We feel that the filing and certification requirements contained in Recommendations 8-15 to 8-17 imply a standard that would be impractical to implement. Similarly, due to the additional burden imposed on non-jointly sponsored plans, we cannot support the requirements set out in Recommendations 8-24 to 8-26 that such plans without retiree representation on their governing body establish a Pension Advisory Committee (PAC). We believe that the PAC moves Ontario too close to the Quebec Pension Committee model, which has not been particularly successful, and has added to the administrative burden and expense of Quebec SEPPs. Alternatively, we suggest that the PAC may flow from best practices, as they are established, and the existing governing body for the plan should actively promote the formation of PACs. We strongly oppose that part of Recommendation 8-2 that would accord plans with joint governing structures a greater margin of regulatory discretion than plans without such structures since it assumes that such governing structures are inherently superior. Similarly, we disagree that only jointly governed plans have the capacity to make complex investment decisions and as such oppose the circumscribed application of the exemption from the "30 per cent investment rule" outlined in Recommendation 8-8. Under Recommendation 8-9, we believe that bullets 1 and 3 are sufficient to address conflicts of interest, without the need to provide representation on the plan's highest decision-making body. In many cases, the plan's highest decision-making body is the Board of Directors, or a delegation of the Board of Directors.
Finally, the Report's unacceptable bias in favour of large, jointly governed plans to the exclusion of other plan types is reflected in Recommendation 8-27 which allows SEPPs to enter into agreements with unions or member representatives to establish a jointly governed target benefit plan. We believe that a plan which is collectively bargained with the employer should have an equal opportunity to establish a target benefit with the buy-in of the union without moving to a full jointly governed structure. Our concerns are elaborated upon more directly in the following Section, Innovation in Plan Design.
As practitioners in the pension arena, we welcome Recommendation 9-1 and the challenge of being innovative in designing plans that will balance the needs of all stakeholders. However, it is clear throughout the Report that the Commission has a bias toward large, jointly sponsored plans. In fact, much of the Report is devoted to creating a fine balance with respect to such plans. We agree that in many instances, bigger can be better. Large plans benefit from economies of scale. Portability of pensions from one employer to the next in the same jointly governed plan is another advantage. We are also in favour of joint-sponsorship and the funding flexibility and governance that this structure could afford sponsors of these plans.

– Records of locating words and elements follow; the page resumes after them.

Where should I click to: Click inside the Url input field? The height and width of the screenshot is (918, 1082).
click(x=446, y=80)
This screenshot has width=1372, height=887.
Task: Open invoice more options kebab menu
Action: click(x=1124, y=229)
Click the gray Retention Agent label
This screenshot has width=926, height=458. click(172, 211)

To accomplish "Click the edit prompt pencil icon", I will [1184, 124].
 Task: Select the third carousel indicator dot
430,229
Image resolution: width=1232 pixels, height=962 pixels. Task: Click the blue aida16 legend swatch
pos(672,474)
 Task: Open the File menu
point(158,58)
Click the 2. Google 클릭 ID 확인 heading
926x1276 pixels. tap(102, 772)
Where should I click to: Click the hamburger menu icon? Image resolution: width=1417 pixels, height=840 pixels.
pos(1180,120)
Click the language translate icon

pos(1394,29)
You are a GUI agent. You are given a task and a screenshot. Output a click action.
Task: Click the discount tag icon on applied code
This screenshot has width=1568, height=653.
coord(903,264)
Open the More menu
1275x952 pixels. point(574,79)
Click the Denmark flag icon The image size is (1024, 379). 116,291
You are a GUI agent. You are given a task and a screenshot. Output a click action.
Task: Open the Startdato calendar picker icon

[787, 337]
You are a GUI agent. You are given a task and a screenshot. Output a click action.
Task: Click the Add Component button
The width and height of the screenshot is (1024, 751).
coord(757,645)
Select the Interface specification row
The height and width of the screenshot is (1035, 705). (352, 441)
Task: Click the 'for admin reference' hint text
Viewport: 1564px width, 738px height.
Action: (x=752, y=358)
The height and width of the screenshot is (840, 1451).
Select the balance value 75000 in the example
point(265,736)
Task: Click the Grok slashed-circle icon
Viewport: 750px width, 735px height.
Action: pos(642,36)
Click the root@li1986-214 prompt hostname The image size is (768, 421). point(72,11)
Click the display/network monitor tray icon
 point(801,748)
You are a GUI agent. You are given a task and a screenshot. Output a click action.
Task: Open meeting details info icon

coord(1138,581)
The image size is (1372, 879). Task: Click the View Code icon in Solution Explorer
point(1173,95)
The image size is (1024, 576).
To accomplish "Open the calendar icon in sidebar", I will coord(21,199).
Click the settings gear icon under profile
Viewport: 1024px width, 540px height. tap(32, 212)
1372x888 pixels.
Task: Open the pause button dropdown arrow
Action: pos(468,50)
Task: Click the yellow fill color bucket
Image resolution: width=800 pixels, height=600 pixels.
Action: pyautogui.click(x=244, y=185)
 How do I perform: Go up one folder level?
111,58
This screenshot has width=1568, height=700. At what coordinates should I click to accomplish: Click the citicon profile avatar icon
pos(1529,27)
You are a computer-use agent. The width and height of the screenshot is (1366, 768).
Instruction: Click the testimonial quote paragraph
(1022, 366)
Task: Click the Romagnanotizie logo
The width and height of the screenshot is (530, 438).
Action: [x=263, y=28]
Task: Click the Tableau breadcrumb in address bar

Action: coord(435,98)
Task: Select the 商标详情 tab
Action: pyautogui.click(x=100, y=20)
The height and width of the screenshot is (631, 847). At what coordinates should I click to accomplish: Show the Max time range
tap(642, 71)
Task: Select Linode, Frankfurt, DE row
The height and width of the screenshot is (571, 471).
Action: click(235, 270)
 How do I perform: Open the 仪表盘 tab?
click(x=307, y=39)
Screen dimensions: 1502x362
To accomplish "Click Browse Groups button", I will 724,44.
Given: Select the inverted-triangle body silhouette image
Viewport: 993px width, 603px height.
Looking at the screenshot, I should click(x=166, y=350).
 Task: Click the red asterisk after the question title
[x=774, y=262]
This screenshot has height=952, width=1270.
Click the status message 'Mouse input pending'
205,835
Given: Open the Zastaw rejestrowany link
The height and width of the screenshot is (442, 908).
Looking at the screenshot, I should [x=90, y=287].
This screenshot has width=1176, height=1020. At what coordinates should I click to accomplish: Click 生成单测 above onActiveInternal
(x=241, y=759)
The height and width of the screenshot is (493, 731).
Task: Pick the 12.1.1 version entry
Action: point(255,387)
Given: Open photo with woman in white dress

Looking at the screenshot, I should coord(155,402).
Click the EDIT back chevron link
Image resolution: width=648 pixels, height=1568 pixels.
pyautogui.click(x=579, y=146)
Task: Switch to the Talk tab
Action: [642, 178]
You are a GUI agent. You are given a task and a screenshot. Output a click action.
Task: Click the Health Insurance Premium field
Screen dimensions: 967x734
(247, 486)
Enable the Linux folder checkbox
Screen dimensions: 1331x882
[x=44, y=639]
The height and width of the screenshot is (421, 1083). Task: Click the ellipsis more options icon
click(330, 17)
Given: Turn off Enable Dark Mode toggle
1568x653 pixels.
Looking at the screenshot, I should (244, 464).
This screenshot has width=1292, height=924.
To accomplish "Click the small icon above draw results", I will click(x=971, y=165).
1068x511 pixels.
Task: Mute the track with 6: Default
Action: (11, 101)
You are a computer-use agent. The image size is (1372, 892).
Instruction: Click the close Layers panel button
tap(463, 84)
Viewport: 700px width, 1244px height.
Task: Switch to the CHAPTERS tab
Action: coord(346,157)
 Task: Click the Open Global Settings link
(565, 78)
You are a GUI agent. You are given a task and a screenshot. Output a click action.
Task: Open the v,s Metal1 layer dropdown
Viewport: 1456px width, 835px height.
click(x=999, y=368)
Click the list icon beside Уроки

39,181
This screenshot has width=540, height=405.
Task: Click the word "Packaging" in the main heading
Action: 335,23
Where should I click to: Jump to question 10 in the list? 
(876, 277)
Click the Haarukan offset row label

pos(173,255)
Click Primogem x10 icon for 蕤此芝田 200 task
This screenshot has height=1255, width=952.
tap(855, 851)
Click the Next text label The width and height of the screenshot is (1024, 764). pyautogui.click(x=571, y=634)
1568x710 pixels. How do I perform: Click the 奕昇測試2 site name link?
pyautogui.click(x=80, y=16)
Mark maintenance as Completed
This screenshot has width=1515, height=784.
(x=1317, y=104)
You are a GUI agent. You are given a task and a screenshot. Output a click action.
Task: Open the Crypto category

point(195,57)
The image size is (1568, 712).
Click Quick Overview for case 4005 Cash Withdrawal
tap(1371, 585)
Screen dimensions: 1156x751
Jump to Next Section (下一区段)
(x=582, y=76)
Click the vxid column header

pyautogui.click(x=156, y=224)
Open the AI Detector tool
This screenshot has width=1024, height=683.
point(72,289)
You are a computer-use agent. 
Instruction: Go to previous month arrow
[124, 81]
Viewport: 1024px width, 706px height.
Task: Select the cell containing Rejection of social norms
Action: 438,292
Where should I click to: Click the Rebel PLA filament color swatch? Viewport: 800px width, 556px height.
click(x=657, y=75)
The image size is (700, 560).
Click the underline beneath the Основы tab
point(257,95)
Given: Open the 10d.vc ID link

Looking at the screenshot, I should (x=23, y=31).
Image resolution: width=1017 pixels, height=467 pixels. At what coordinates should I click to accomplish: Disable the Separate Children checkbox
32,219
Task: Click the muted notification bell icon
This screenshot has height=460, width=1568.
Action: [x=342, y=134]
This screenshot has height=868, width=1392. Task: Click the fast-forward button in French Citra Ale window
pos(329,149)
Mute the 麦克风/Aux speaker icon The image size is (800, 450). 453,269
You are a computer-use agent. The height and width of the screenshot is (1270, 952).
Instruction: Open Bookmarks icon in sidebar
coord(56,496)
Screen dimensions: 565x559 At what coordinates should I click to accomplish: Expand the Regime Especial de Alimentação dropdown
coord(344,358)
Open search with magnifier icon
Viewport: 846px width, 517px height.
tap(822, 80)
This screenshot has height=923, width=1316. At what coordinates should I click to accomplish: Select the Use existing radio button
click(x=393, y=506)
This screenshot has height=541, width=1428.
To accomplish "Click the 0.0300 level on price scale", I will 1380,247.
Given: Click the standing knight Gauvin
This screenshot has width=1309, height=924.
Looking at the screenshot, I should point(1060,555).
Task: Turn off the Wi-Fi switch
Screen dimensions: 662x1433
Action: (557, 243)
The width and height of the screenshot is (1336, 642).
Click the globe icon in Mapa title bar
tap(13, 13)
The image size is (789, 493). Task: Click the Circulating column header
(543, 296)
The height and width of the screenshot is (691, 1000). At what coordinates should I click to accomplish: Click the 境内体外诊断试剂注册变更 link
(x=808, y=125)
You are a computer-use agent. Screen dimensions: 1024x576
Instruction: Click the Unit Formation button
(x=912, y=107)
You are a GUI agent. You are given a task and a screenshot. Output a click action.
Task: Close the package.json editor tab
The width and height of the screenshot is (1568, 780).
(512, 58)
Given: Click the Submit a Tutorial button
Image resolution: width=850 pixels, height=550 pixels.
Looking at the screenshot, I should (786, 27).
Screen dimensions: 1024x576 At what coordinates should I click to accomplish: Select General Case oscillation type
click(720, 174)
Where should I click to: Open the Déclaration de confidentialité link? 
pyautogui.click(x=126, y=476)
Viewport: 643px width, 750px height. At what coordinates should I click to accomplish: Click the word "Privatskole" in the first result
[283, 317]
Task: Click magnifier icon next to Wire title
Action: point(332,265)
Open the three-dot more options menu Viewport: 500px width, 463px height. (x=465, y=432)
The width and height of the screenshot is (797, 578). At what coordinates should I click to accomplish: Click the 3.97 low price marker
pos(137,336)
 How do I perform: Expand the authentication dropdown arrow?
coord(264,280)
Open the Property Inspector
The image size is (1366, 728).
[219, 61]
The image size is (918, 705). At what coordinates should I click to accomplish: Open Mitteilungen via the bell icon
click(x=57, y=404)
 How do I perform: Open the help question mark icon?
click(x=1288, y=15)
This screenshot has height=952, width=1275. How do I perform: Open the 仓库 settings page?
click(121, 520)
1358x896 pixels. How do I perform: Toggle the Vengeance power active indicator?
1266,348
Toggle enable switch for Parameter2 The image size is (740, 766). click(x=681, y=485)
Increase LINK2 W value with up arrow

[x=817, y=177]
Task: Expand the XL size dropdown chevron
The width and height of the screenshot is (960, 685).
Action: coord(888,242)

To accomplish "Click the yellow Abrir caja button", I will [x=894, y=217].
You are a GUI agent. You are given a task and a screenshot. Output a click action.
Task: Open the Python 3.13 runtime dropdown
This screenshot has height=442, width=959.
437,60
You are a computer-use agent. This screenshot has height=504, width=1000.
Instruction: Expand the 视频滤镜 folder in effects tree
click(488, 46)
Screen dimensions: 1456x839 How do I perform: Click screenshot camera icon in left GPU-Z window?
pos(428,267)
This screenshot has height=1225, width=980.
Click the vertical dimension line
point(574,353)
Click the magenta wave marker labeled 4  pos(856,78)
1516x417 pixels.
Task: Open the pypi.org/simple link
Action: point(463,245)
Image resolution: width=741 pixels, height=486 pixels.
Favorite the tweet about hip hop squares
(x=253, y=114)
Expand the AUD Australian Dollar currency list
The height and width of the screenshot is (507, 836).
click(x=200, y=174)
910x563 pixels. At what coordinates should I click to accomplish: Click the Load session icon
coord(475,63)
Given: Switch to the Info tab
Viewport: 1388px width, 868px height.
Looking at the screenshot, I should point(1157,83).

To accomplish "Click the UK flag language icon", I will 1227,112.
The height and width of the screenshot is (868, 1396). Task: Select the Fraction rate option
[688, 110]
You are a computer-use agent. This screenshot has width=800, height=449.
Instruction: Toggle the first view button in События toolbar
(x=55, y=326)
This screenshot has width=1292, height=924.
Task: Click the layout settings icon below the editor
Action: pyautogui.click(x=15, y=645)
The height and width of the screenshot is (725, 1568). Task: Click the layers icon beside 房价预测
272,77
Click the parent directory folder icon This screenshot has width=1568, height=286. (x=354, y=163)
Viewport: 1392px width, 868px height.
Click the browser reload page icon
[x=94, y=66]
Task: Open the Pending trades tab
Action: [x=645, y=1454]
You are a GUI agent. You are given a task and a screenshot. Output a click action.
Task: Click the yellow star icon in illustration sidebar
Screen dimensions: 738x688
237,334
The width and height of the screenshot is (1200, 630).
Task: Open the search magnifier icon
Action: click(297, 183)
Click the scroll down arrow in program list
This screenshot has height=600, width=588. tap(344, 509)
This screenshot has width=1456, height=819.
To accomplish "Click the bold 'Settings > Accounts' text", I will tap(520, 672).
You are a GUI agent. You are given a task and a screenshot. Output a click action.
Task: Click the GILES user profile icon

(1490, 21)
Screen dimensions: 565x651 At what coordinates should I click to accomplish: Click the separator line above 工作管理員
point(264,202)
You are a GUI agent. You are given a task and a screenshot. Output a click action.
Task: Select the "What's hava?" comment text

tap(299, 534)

However, we do not believe this is the only model of plan governance that could work under a new legislated environment, and are concerned about those plans that cannot be easily accommodated within a jointly sponsored environment. There are many situations in Ontario due to legacy arrangements in which joint sponsorship is neither feasible nor desirable and simply excluding such plans from the Report's many sound recommendations is simply unfair or untenable. Professor Arthurs has opined that many DB SEPPs will convert to the new JGTBPP model; however, since that is simply not practical in most cases, many of them will convert to DC or simply wind up, at even greater than current rates. Some plans are mired in situations that involve numerous unions and trying to get them all to convene with the same agenda is often challenging, if not impossible. There needs to be some consideration afforded to these types of arrangements as they are a vital part of the pension fabric in Ontario.
Similarly, the Report pays too little attention to the needs of small plan sponsors. Yes, we can create large plans through which many small employers will be able to secure the benefits of large jointly-sponsored plans. However, many will hesitate before joining out of fear of losing too much control. The design of these plans will not always be ideal for all sponsors, and plan members may not be pleased with the pre-determined benefit design and loss of benefit security they would otherwise have with a SEPP
To foster innovation solely for the benefit of large plans is the wrong approach and militates against the creation of a balanced environment in which all types of plans, both large and small, can operate and thrive. This frankly, flies in the face of creating a pension environment in Ontario that is voluntary and supportive of DB plans for all. As such, we do not support Recommendation 9–2, unless pension policy and legislation facilitate the growth and operation of all plans. We are in favour of the suggested target benefit plans (Recommendation 9–3). We believe they can provide the right environment for all stakeholders who are willing to accept the risks of such a model and represent a solution for groups willing to assume the onerous responsibility of a jointly sponsored plan. But as we mentioned above, such a model may not always be acceptable to all parties (since the membership may not wish to take on the risks and responsibilities) and to assume that this is the only path to achieve "A Fine Balance" is too simplistic and unrealistic.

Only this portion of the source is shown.